Italy last brought a syndicated public new issue in April, coming with a €10bn 4% October 2031 green trade that attracted €52.9bn of demand.
According to the Italian Ministry of Economy and Finance’s 2023 public debt management guidelines, total gross issues of medium to long term securities are expected to be €310bn-€320bn. Financing needs will be determined by maturities of outstanding securities, it said. This year, two five and 15 year BTP€i securities are set to mature.
“This inflation-linked bond from Italy had been pretty well expected by the market,” said a banker close to the mandate. “They’re part of a small group of linker issuers together with France. The key question for these issuers is around which window is right to take.”
The inflation market has been a little less volatile compared to previous weeks, according to the banker, who added that there is still a “threat” caused by debt ceiling discussions in the US.
“But this is more of a technical product and there’s still a bit of time before that deadline so there’s a good window here,” he said.
While euro government bond yields have been rising overall, the "risk tone" has improved since concerns over US regional banks have subsided somewhat, he added. “Since then, markets have been a bit more optimistic.
“Yields [on the inflation swap curve] are still relatively contained compared to headline inflation numbers. That’s optimistic and demonstrates that the market believes the central banks will be successful in stopping inflation."
Small names
With some of the larger SSA names like KfW, the European Investment Bank and the European Union having brought deals to the market last week, the next few days might “leave the stage free” for some smaller issuers, according to a second banker.
“We already have Caisse des Dépôts et Consignations on screen and NWB Bank in dollars,” he said on Monday morning. “A busy week is expected. Summer is approaching and some will try to get something done before they leave the desk."
Tokyo was the first to mandate in dollars on Monday morning. After bookrunners Goldman Sachs, Barclays, Morgan Stanley and Citi hosted a series of fixed income investor calls in the US, Europe, Middle East and Africa, and Asia where a maturity of between three and five years was floated, a new $500m no grow June 2026 trade was announced.
Initial price thoughts are in the 90bp over Sofr mid-swaps area.
Also out in dollars is NWB Bank.
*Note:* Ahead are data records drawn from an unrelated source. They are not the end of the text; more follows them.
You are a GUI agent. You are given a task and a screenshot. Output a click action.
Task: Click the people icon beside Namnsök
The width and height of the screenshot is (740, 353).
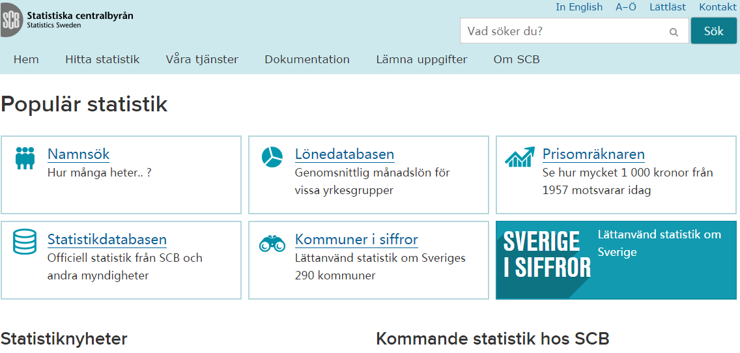[x=25, y=158]
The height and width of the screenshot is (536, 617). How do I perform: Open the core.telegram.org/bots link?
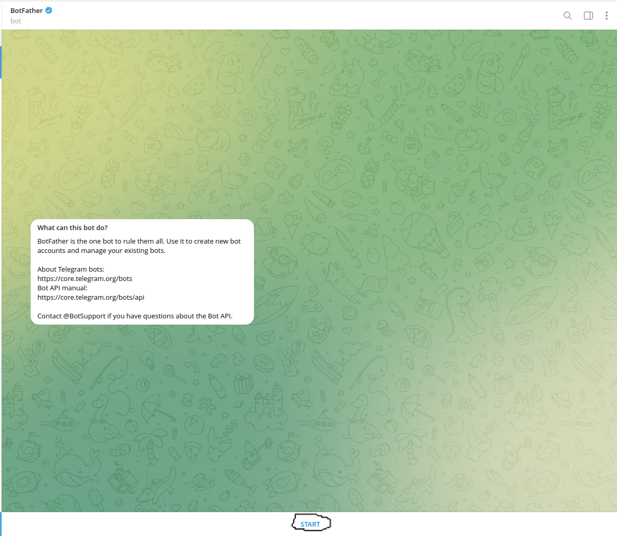[x=85, y=279]
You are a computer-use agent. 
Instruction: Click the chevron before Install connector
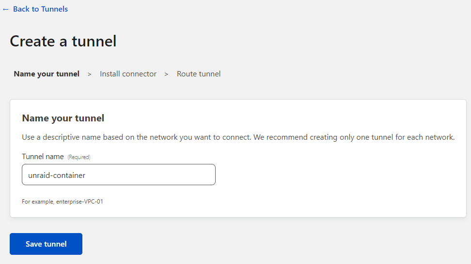[90, 74]
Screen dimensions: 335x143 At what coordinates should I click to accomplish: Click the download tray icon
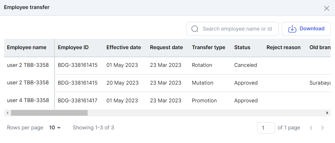292,29
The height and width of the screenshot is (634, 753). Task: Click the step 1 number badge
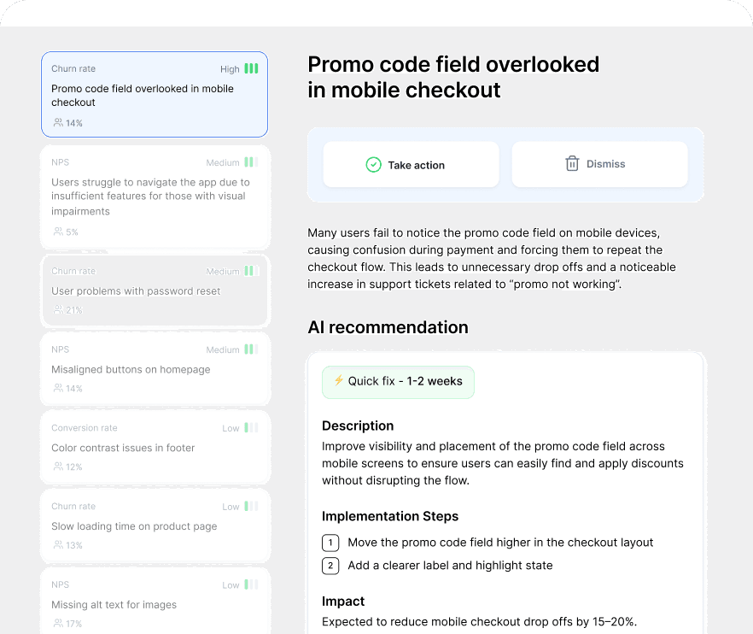[x=330, y=543]
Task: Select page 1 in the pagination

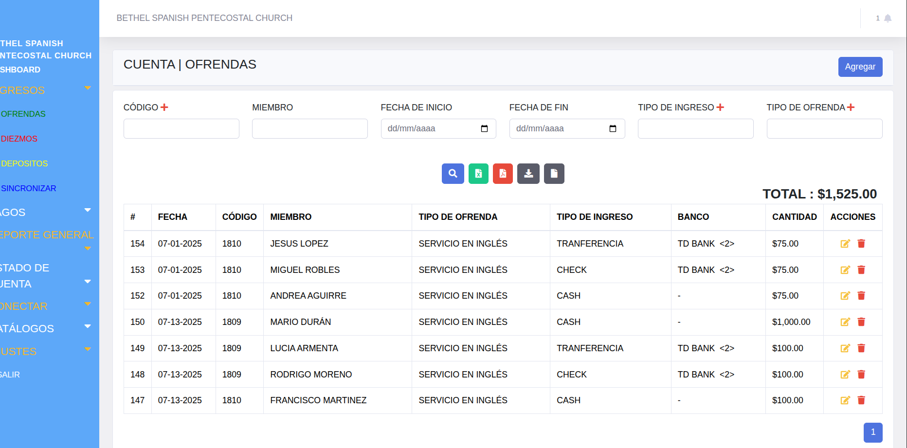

The Dutch agency will raise $1bn via a no-grow June 2028 line for which initial price thoughts are in the 47bp over Sofr mid-swaps area. It has hired Barclays, BNP Paribas, Canadian Imperial Bank of Commerce and Citi to run books.
Busy euros
The euro market is looking even busier. NRW.Bank has hired Barclays, Crédit Agricole, DekaBank and Deutsche Bank for an upcoming €1bn seven year green bond while the State of Brandenburg is set to issue a €500m floating rate four year trade to be lead managed by DekaBank, LBBW, Nord/LB and UniCredit.
French agencies are also set to return, with Caisse des depots et consignations and Agence Francaise de Developpement set to bring €500m no grow five year sustainability benchmark and May 2033 benchmarks respectively.
The former has hired BNP Paribas, Crédit Agricole, Deutsche Bank, J.P. Morgan and La Banque Postale while the latter Crédit Agricole, Deutsche Bank, HSBC, Morgan Stanley and Natixis.
An onlooking SSA banker said it was the “logical window” for French names given the relatively clear period without an auction in France.